A testimonianza di questo leitmotiv, Arpiani-Pagliarini hanno presentato
in galleria le copie delle riviste che hanno pubblicato le loro lettere,
disposte sopra leggii come spartiti musicali, ed hanno invitato un coro
di musica polifonica a cantare brani tratti dalla mescolanza delle lettere;
il coro, infatti, fin dalla tragedia greca, impersona il senso dei valori
acquisiti, incarna la sfera del “pubblico”, dà voce
e corpo all’impersonale insieme di valori su cui, ci piaccia o no,
modelliamo le nostre identità.
Viva la Muerte!
Il
fatto è che, nell’arte di Arpiani e Pagliarini, ad essere
messa in discussione è anche la “realtà” dell’arte
stessa. Ma l’arte può permettersi questo paradosso, oppure
esso ne decreta il suicidio? Ora, ogni volta che si parla di “morte
dell’arte” tutti pensano alla deriva di disordine, di perdita
della forma, o del senso, o della abilità manuale, posteriore alle
avanguardie storiche, senza intendere che la fine dell’arte consiste,
esattamente come per il soggetto, nel suo farsi altro da sé. Ma,
esattamente come per il soggetto, che gode nel comparire sullo schermo,
o meglio nel presentarsi nello studio televisivo, con il trucco addosso
e le telecamere puntate, anche l’Arte ha goduto di questa continua
auto-estraneazione. Gli artisti di oggi sono come i Testimoni di Geova:
la loro normalità è talmente sottolineata (le donne con
i capelli da parrucchiere e i tailleur, gli uomini ben rasati, in giacca
e cravatta molto standard, ecc.) da risultare inquietante, quasi come
la normalità degli ultracorpi nel film omonimo; il quid indicibile
che li differenzia dai “normali” è la presenza vitale
dentro di loro dell’Altro - per loro, che ci credono, Geova; per
chi non crede, un “eccesso”
di normalità. Ed è in tale “eccesso” che il
godimento è più grande.
Rispondendo (su Amica, 14, 1997) ad una lettera di Federico (in cui si
parla di un maniaco che avrebbe perseguitato sua madre, ecc. - episodio
la cui autenticità qui non è importante) Barbara Alberti
coglie una verità quando dice: «Forse il godimento è
solo nel dirlo. Ed è un meccanismo così perverso che anche
lei, F, scrivendo questa lettera, fa il gioco del telefonatore misterioso.

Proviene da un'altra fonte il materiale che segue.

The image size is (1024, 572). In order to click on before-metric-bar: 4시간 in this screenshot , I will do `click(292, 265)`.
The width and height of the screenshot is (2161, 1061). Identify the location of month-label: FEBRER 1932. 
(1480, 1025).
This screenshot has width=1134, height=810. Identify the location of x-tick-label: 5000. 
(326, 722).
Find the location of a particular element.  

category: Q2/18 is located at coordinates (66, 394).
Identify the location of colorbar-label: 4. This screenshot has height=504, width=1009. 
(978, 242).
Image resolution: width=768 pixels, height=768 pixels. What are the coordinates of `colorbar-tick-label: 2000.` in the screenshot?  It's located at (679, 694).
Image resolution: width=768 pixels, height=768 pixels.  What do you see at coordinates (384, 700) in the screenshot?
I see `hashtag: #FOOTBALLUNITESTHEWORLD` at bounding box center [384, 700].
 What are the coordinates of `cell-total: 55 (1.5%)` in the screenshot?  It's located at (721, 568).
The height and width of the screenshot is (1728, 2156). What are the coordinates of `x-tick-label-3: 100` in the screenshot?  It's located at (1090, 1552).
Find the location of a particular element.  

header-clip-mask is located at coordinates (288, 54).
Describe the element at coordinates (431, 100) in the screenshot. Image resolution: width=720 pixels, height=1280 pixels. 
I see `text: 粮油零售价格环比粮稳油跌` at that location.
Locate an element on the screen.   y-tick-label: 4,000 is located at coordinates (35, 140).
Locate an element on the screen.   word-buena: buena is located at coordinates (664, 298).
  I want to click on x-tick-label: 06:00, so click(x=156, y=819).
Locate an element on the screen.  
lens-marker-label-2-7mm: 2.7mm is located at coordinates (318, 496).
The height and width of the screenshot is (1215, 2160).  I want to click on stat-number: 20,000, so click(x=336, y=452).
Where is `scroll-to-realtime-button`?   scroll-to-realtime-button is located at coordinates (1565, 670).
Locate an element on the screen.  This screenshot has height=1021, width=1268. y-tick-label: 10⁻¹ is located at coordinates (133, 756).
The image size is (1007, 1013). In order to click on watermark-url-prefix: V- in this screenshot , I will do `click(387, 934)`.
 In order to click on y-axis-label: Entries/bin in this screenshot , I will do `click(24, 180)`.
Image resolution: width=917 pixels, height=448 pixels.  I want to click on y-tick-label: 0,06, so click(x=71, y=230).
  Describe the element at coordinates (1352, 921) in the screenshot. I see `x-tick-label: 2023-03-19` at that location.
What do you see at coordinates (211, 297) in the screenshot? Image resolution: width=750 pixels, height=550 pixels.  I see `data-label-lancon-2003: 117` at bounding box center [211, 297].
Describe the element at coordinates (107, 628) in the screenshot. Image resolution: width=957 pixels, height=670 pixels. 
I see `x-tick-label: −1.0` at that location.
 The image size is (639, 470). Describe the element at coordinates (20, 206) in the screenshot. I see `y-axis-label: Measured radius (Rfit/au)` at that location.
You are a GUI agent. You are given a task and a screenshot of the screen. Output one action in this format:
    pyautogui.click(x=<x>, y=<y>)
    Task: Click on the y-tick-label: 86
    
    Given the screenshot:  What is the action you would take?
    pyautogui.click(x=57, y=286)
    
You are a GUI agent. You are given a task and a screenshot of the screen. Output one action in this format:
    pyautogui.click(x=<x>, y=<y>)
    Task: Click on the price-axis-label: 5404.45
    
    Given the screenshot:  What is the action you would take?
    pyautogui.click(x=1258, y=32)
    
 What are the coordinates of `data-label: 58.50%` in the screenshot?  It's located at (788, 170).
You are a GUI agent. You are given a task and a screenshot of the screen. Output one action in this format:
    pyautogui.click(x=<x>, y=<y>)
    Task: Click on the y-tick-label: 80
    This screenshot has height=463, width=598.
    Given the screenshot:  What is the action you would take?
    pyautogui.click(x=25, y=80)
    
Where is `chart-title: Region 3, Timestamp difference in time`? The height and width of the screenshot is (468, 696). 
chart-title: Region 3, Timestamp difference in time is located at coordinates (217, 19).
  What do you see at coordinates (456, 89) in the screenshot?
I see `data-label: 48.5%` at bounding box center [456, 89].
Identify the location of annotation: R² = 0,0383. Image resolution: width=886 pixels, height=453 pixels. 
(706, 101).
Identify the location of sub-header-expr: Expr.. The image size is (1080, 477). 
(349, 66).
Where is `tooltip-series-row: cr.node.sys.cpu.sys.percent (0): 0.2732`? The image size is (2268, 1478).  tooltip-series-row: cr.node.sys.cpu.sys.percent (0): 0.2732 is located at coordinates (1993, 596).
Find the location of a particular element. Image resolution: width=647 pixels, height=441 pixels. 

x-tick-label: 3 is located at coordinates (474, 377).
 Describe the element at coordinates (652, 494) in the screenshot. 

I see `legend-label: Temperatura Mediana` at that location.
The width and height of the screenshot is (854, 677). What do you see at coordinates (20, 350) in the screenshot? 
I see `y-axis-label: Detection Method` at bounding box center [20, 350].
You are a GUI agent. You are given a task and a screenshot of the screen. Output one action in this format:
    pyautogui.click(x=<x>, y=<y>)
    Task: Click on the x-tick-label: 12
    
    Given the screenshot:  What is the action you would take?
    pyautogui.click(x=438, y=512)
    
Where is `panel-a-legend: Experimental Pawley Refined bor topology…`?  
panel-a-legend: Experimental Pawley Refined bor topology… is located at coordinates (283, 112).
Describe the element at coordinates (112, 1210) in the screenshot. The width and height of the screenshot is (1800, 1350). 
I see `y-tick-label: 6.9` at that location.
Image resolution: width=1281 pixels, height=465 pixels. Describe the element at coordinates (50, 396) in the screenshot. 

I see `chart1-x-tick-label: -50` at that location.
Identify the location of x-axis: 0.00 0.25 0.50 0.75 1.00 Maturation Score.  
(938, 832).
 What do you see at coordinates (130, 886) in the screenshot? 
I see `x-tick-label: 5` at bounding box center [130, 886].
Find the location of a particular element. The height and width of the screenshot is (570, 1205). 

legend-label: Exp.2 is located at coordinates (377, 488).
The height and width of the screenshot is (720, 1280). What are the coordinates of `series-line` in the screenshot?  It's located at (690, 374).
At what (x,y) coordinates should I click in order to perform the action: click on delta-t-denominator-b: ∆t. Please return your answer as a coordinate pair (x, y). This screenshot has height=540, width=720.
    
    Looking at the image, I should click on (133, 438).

Non sarà anche lei un poco esibizionista? ... Il suo zelo è
sospetto. E più è in ‘buona fede’ e peggio è...».
Forse il godimento è proprio nell’impasto tra buona fede
e abilità imitativa, tra zelo e sospetto, tra linguaggio ed essere
che non solo l’arte ma in genere la vita, stanno evidenziando all’epoca
dei media.
Le cose vanno dunque un po’ come il rapporto del tizio con Claudia
Schiffer: la Schiffer - metaforicamente, la cosa-in-sé, il tesoro
nascosto dell’Arte -, si depotenzia presto e non nasconde più
alcuna promessa di verità se non viene ammantato presto o tardi
da un rivestimento immaginario che ne trasformi l’essere in linguaggio,
che ne faccia ciò che Lacan designava come parlêtre (parl’essere).
Il godimento estetico cioè, da quando ha conosciuto l’antagonista
più grande, il godimento immaginario, di cui i media sono la più
efficace incarnazione, non può più sopravvivere da solo.
Aver compreso questa impotenza, è il lato più profondo del
lavoro di Arpiani e Pagliarini.
Anche grazie a loro l’Arte, a dispetto delle reiterate profezie
che la danno per defunta, continua a sopravvivere, ma immaginariamente,
sotto forma di morta-vivente, zombie e vampiro al tempo stesso.
Marco Senaldi è critico d’arte. Vive e lavora a Piacenza.